Jakarta (ANTARA) - Institut Otonomi Daerah (i-Otda) merekomendasikan pemerintahan baru untuk tetap melakukan moratorium pemekaran daerah karena berdasarkan studi yang dilakukan lembaga tersebut menunjukkan 80 persen pemekaran selama ini tidak berhasil membawa kesejahteraan bagi masyarakat setempat.

"Sebaiknya tetap menjaga moratorium seperti lima tahun terakhir ini, seperti yang dilakukan Pak JK (Jusuf Kalla). Selama 1999 sampai 2014, 80 persen pemekaran daerah kita tidak berhasil karena lebih banyak pemekaran itu dasarnya politis, karena lewat pintu (usulan) DPR, jadi bukan karena alasan teknis kebutuhan pemerintahan," kata Presiden i-Otda Djohermansyah Djohan di Jakarta, Kamis.
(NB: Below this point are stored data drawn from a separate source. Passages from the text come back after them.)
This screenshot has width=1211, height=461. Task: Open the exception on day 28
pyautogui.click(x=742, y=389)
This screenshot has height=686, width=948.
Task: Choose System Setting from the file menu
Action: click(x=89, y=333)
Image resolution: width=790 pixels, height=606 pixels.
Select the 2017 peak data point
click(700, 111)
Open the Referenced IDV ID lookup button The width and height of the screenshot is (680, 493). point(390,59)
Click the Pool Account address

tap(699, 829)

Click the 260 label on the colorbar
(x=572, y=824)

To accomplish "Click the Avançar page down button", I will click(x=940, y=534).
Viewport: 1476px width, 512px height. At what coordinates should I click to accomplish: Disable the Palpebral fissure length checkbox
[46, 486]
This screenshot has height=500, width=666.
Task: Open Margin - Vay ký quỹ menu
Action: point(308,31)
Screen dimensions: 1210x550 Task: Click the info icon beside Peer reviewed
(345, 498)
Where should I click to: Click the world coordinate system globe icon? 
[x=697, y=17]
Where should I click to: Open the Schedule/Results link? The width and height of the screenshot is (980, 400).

Untuk memekarkan suatu daerah menjadi daerah otonom baru tidaklah murah, Pemerintah harus mengeluarkan banyak biaya setidaknya guna membangun infrastruktur dan lembaga pemerintahan baru.

Oleh karena itu, Pemerintah harus mempertimbangan kondisi keuangan negara apabila ingin memekarkan suatu daerah, tambah Djohermansyah.

"Keadaan keuangan negara harus menjadi pertimbangan kalau Pemerintah ingin memekarkan daerah, karena itu akan ada jabatan pemerintahan baru, anggota DPRD baru; jadi itu muatannya politis, bukan obyektif. Pemekaran itu kan kebutuhan untuk pelayanan masyarakat dan meningkatkan kesejahteraan rakyat," jelas Guru Besar Institut Pemerintahan Dalam Negeri (IPDN) itu.

Baca juga: Pemerintah tunda pemekaran daerah

Baca juga: Fantastis, 314 daerah antre menunggu pemekaran

Baca juga: DPD RI tegaskan penentuan DOB ada di pemerintah pusat


Sejak tahun 1999 hingga 2014, sebanyak 223 daerah otonom baru telah terbentuk melalui usulan DPR. Sementara sejak pemekaran daerah dimoratorium di pemerintahan Joko Widodo-Jusuf Kalla, sedikitnya ada usulan 34 provinsi dan 300 kabupaten untuk dimekarkan.

Mantan direktur jenderal otonomi daerah itu berharap, Ma'ruf Amin sebagai wapres baru yang nantinya menjabat sebagai Ketua Dewan Pertimbangan Otonomi Daerah (DPOD) dapat meneruskan moratorium tersebut.

"Siapa pun yang menjadi ketua DPOD ke depan, tentu wapres baru, itu supaya pemekaran daerah bisa dijaga, betul-betul jangan dibuka peluangnya. Kalau satu saja dibuka atua dimekarkan, maka itu akan menjadi trigger permintaan pemekaran-pemekaran daerah lain," ujarnya.